**What to work on**
Once the line containing "Click the query param Key field" is found, copy that line and all remaining lines of the records exactly, including the last one, and add nothing.

Stored entries:

=-=-=-=-=

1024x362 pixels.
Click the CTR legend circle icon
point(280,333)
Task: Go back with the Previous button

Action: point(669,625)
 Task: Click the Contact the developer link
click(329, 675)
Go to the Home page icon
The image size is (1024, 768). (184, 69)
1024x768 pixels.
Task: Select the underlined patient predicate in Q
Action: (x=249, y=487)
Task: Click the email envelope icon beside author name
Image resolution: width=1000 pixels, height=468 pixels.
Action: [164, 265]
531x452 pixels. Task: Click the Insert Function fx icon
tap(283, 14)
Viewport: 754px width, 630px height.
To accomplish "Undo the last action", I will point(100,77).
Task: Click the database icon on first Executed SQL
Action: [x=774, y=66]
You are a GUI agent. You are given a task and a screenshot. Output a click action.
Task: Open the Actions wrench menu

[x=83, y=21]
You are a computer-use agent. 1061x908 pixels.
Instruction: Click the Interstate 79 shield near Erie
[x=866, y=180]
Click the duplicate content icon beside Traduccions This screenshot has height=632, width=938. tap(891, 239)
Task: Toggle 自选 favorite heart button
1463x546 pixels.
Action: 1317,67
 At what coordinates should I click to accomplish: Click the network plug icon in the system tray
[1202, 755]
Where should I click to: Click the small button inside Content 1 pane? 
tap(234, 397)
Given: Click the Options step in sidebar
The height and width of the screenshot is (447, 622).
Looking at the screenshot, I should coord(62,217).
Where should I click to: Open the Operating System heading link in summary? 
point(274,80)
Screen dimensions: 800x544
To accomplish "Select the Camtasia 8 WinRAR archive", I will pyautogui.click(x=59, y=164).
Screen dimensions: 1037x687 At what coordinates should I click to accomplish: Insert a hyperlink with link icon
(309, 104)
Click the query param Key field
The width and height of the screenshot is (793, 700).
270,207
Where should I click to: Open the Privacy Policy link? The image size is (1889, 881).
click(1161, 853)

=-=-=-=-=

**Response to this task**
Click the query param Key field
The width and height of the screenshot is (793, 700).
270,207
Where should I click to: Open the Privacy Policy link? The image size is (1889, 881).
click(1161, 853)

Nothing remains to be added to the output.